Der Anblick des Datums bleibt selten kommentarlos: Der Aberglaube rund um Freitag, den 13. ist auch in Thüringen bekannt. «Schwarze Katzen bringen Unglück, oder auch unter einer Leiter durchgehen – das sind Vorstellungen, die nach wie vor bei uns in gewisser Form vorhanden sind und Freitag, der 13. ist da ein ganz hartnäckiger Klassiker», erklärt dazu Jana Kämpfe. Sie wissenschaftliche Mitarbeiterin in der Volkskundlichen Beratungs- und Dokumentationsstelle für Thüringen in Hohenfelden.
«Magisches Denken», oder der Glaube an «Glückssocken» und Co.

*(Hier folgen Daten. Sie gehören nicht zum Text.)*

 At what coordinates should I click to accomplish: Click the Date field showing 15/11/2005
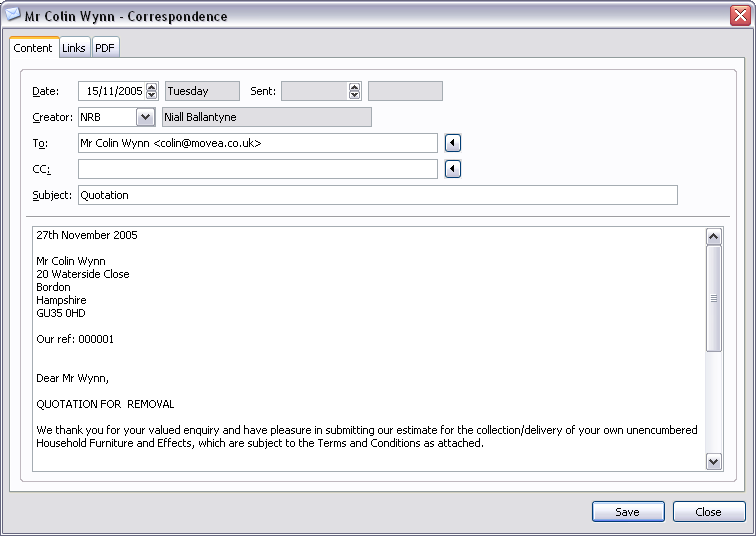point(111,91)
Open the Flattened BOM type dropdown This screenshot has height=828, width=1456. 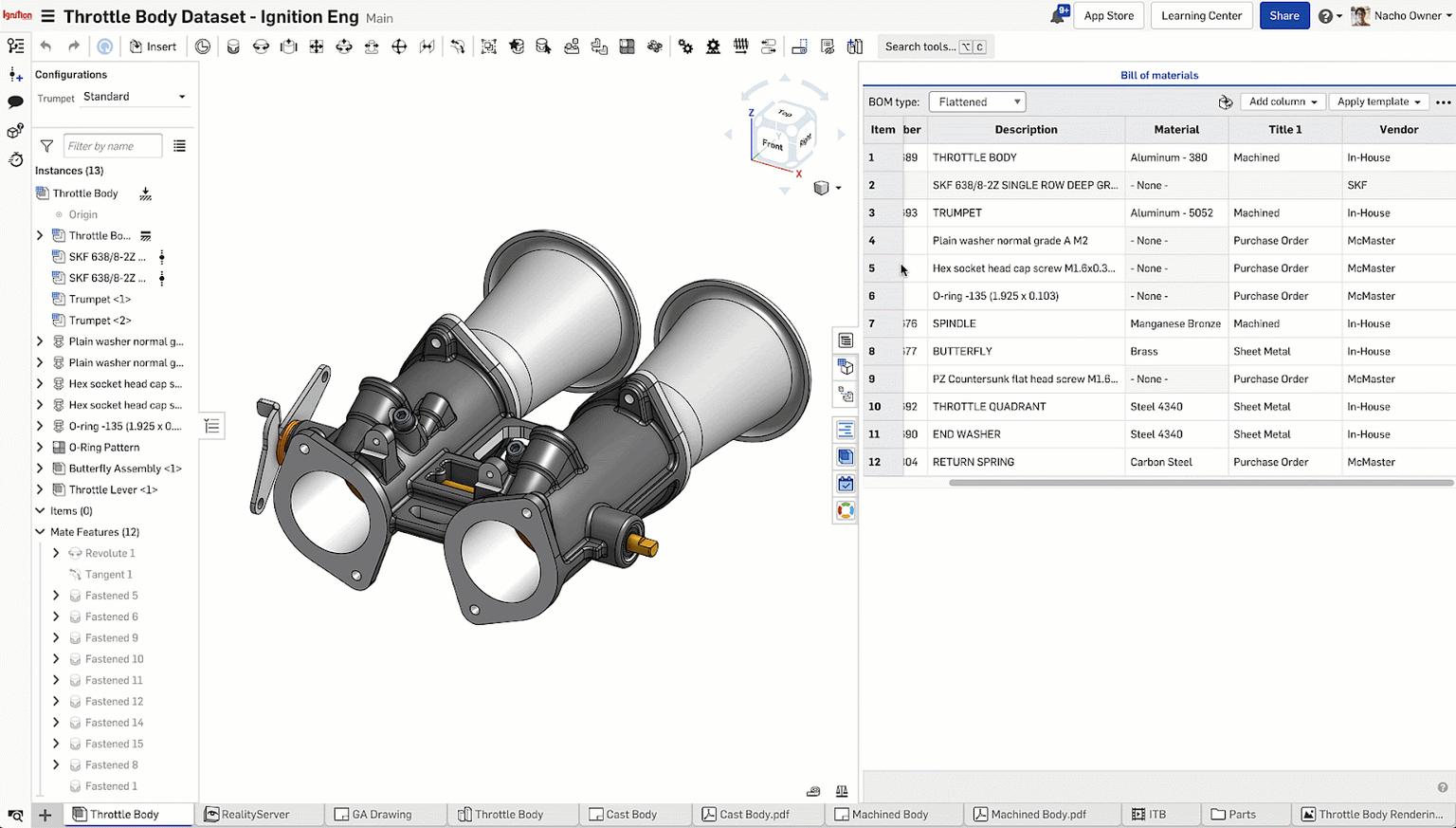[976, 101]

Als eine Art modernen Aberglauben führt sie zudem persönliches «magisches Denken» an: Wenn etwa ein Sportler unbedingt ein spezielles Paar «Glückssocken» tragen muss, um mit einem guten Gefühl bei einem Wettkampf anzutreten.
Mit Blick auf Thüringen weiß Kämpfe von Aberglauben in Bezug auf regional spezifische Bräuche zu berichten: So gab es etwa die Vorstellung, dass ein Ei, dass zu Ostern über einen Stall geworfen werde, die dort untergebrachten Tier und das gelagerte Getreide dort schütze.